Posted in Volume 15 - Number 2
SAFIA MAQSOOD SIDDIQUI, JAN MOHAMMOD SHAIKH, KAUSER AQIL JILLANI,MAQSOOD AHMED SIDDIQUI
ABSTRACT | Full Text PDF
Objective: The aim of this study was to compare the rectally administrated misoprostol 400 microgram with oxytocin 10 units I/V for the active management of the 3rd stage of labour for the prevention of primary postpartum haemorrhage and to assess the incidence and severity of the side effects of the both drug regimens.
STUDY DESIGN: Quasi-experimental study.
STUDY PERIOD: October 2006 – September 2007.
SETTING: Department of Gynaecology & Obstetrics Peoples Medical College & Hospital Nawabshah.

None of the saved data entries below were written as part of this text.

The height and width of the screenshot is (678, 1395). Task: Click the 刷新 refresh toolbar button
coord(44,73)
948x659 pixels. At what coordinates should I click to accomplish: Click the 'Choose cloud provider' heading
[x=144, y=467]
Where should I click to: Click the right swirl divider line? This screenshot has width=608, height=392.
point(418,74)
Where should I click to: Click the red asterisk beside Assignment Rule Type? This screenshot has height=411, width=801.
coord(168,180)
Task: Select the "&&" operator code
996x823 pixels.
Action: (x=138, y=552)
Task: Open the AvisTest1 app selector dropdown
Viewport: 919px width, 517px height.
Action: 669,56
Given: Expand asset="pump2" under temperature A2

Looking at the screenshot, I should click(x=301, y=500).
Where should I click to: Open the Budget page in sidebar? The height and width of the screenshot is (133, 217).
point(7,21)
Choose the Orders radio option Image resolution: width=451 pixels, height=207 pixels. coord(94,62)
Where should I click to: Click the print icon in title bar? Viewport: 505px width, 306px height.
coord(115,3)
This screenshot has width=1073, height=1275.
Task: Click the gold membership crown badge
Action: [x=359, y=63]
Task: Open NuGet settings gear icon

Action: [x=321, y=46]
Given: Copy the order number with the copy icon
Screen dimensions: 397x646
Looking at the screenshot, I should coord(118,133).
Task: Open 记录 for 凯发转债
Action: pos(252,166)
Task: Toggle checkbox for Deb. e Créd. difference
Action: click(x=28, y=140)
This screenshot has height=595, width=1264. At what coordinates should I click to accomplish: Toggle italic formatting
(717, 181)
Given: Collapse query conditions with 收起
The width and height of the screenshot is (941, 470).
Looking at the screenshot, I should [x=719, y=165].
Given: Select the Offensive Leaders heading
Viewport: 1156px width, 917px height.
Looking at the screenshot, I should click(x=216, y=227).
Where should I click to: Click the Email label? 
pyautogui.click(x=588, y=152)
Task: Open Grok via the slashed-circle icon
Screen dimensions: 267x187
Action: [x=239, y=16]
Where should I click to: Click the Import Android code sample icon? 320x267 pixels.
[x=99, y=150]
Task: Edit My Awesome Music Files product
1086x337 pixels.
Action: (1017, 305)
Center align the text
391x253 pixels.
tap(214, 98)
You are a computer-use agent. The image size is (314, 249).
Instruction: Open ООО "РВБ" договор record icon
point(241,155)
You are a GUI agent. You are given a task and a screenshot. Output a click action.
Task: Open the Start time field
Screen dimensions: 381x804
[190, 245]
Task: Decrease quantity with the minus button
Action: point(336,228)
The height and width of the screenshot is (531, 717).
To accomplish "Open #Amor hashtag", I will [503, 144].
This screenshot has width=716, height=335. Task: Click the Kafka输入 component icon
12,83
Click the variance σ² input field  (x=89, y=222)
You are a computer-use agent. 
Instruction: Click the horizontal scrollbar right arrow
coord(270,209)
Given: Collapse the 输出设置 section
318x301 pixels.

MATERIAL & METHODS: This study was carried out on 200 patients, misoprostol and oxytocin was given to 100 patients each. Women of any age and parity with singleton pregnancy delivered vaginally were included while those who refuses to give consent, with established PPH and have cesarean delivery were excluded . Data was collected on maternal and labour charactertstics. Active management of the 3rd stage of labour was done by giving misoprostol or oxytocin at delivery of the anterior shoulder of the baby and placenta was delivered by controlled cord traction and gentle uterine massage done after delivery of the placenta. Women were observed up to one hour after the delivery and blood loss was collected in measured container. Treatment outcomes were recorded, like duration of 3rd stage, total blood loss and postpartum side effects of the drugs. Statistical analysis was performed by using chi square and student’s t-test. A p-value of <.05 was considered statistically significant.
RESULTS: No women in both groups had prolonged 3rd stage of labour. Mean 3rd stage duration of misoprostol group was 5.70 (SD = 4.25) and oxytocin group was 6.04 (SD= 4.25). Mean blood loss was greater in misoprostol group (p < 0.3). PPH developed in 36 % misoprostol group and 30 % in oxytocin group (p < 0.250). Uterine atony remained the commonest cause of PPH in both group. No patient in both groups had retained placenta. Postpartum side effects were more in the misoprostol group, 6 % had fever, 4 % had shivering, 1 % had nausea, 1 % had headache and 1 % had abdominal pain. While in oxytocin group, 7 % had fever and 2 % had shivering (p < 0.010). In both groups, primary PPH was well managed, without surgical intervention and none of the maternal death recorded.
CONCLUSION: PPH occurred more frequently in the 400 mg rectally administrated misoprostol when compared to 10 units intravenous oxytocin although statistically not significant. Considering the safety of rectal route of misoprotal as compared to oral route administration, it just needs a dose adjustment for improving its safety.